Ericka smacked her lips. “I had to guzzle about two cups of
milk, but I survived.”
Elle sat down at the kitchen table and noticed all the papers
sprawled across the surface for the first time. She Read the answer
in Ericka's mind before Ericka could explain that it was her physics
packet that was due the first day of school, and she'd fallen a little
bit behind her own self-set work schedule, but she was picking it
back up, it was just difficult to keep herself on schedule when none
of her friends were in this class this year.
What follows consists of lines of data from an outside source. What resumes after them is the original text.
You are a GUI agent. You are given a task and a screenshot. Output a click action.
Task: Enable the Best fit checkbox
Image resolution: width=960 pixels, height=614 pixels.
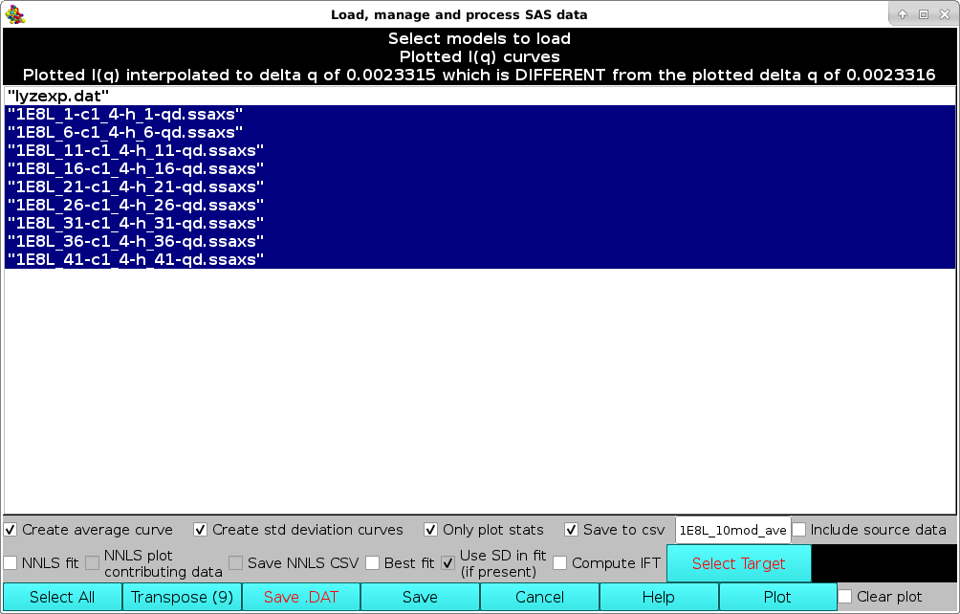(x=372, y=563)
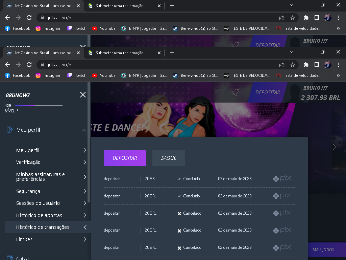The height and width of the screenshot is (260, 346).
Task: Advance the banner with the right arrow
Action: (334, 147)
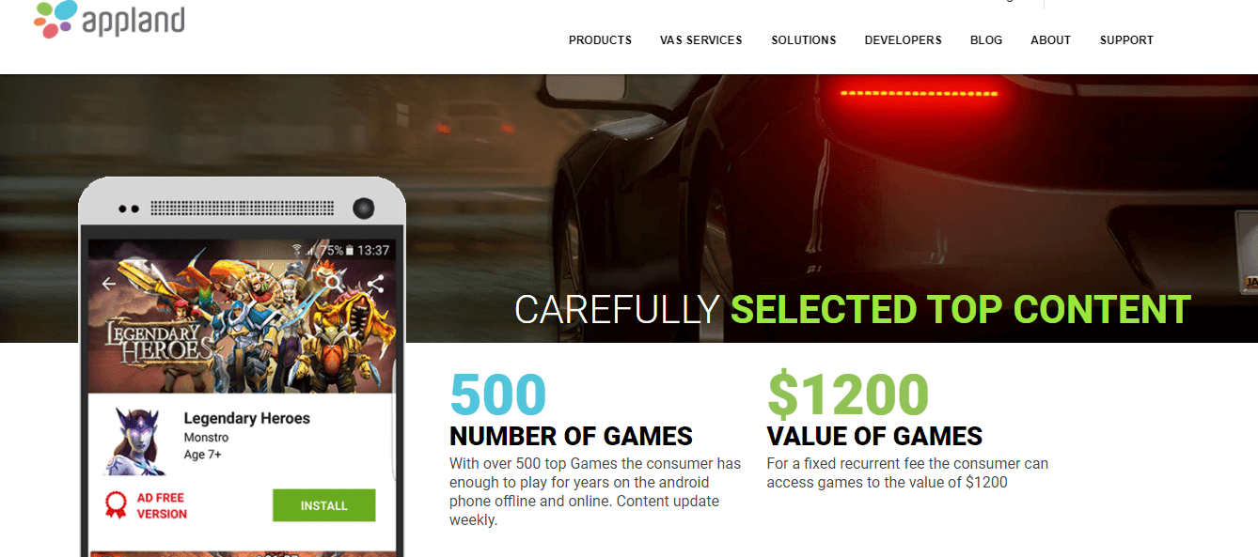Viewport: 1258px width, 557px height.
Task: Tap the Wi-Fi signal icon in phone status bar
Action: point(297,250)
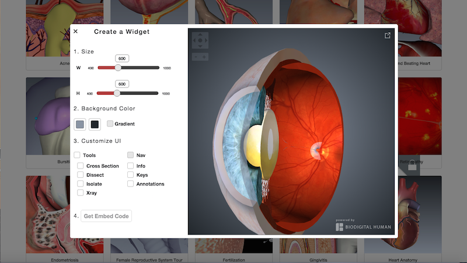Toggle the Cross Section checkbox

pos(81,166)
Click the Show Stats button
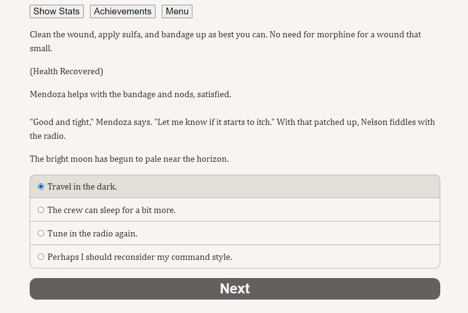This screenshot has width=468, height=313. point(56,11)
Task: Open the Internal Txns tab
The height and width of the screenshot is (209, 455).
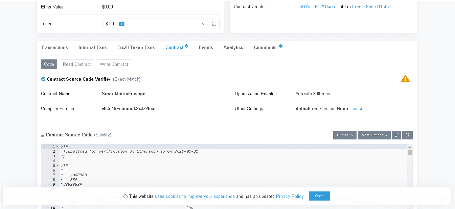Action: coord(92,48)
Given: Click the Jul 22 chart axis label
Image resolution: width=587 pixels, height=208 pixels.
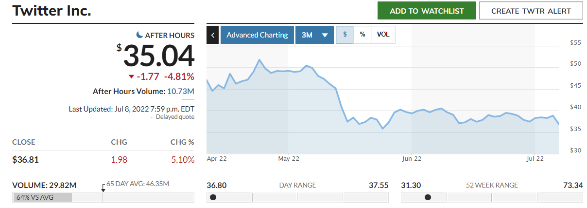Looking at the screenshot, I should pos(534,158).
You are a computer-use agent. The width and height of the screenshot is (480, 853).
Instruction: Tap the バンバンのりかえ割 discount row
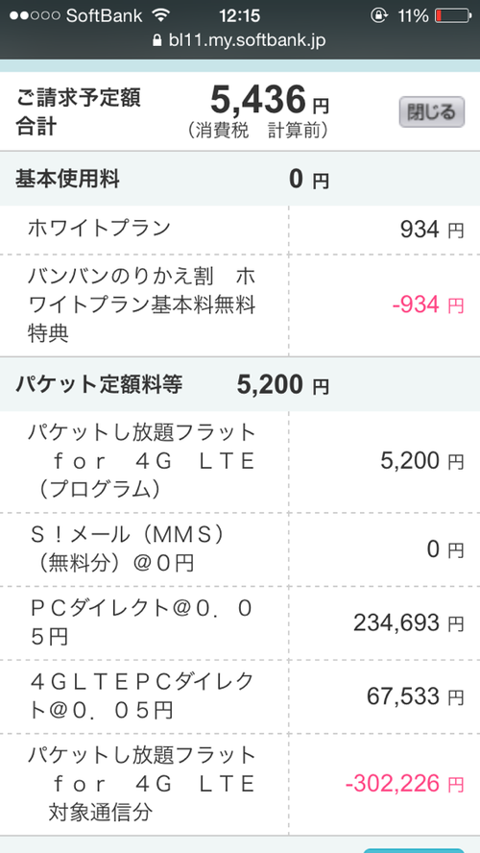pyautogui.click(x=240, y=305)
“Did you ask Mom to help?” Elle asked.
“It's fine.” Ericka kept her eyes on her phone, which had
magically appeared from her pocket. Elle could see in both her
Reading and in Ericka's oversized glasses that she was looking at
nothing, just an excuse not to meet Elle’s gaze. “I can do it by
myself.”
“You shouldn't have to,” Elle muttered, before she could stop
herself. “Dad…”
“Fell off the Christmas float, so there's no use bringing him
up,” Ericka said, jumping off her seat and swinging her backpack to
her shoulder. “I think I'll go work upstairs.”
“I can help…”
“I don't need help,” Ericka said, louder than she needed to in
their little kitchen. She picked up her work from the table in a messy
pile and dragged it all with her up the steps, reverberations echoing
through the house, and then Elle was left in a silent kitchen with a
casserole that had barely been touched.
She frowned at it. How long had Ericka left it sitting out? And
had she licked the fork?
Stupid questions. Elle had made the casserole; didn't that
make it safe?
No. No it did not. She should have learned this lesson the first
week she noticed the Afterthoughts.
The ridiculous fears, the second-guessing, the tightness in her
throat some days that arbitrarily refused to allow her to eat—they’d
quickly become part of her everyday life. While she wasn’t sure,
medically, what was happening—although the internet had a couple
suggestions—Elle knew the Afterthoughts weren’t something to
share with her family or (if she’d cared to make any after high
school) friends.
And today was a bad day. Today, Elle was Afterthought
Central. They were everywhere, connecting tissue that tied Elle back
to Dark Places, Hidden Shadows, Dangers that Weren't Relevant to
Ordinary People. Afterthoughts pulled her fingers back from the fork
like invisible strings, whispering about what could be wrong with the
casserole.
It could have gone bad. It could have already been bad, and
maybe you didn't notice. Someone could have cleaned the counters
and accidentally sprayed cleaner in the casserole dish.
The Afterthoughts were ridiculous, and they were everything,
and they were everywhere, and they were nothing. Elle’s stomach
turned, predictably, from hunger to nausea.
She stood and carefully slid the plastic wrap back over the
casserole’s face. It would go back in the fridge, like good casseroles
should.
Ericka had left a pencil on the table. Elle watched it as she
took the casserole to its place behind the milk and the salad,
weighing her options. She could take the pencil upstairs to Ericka, so
Elle had the chance to apologize. Or she could leave it down here
and wait, hoping her sister would venture down sheepishly and ask
if Elle wanted to help her with physics.
But the Afterthoughts were too strong for Elle to stay in the
kitchen with the pencil. Every surface seemed tainted somehow by a
thousand unlikely possibilities. When putting up the casserole, she
had to open the fridge, and a slight stickiness on the handle sent her
spiraling. Leftover residue from someone touching the door with raw
chicken on their hands? Dried, congealed milk? Some hidden danger
you couldn’t even imagine….
She set the casserole in its place and let the fridge door swing
shut on its own. Cooking used to be something she really enjoyed.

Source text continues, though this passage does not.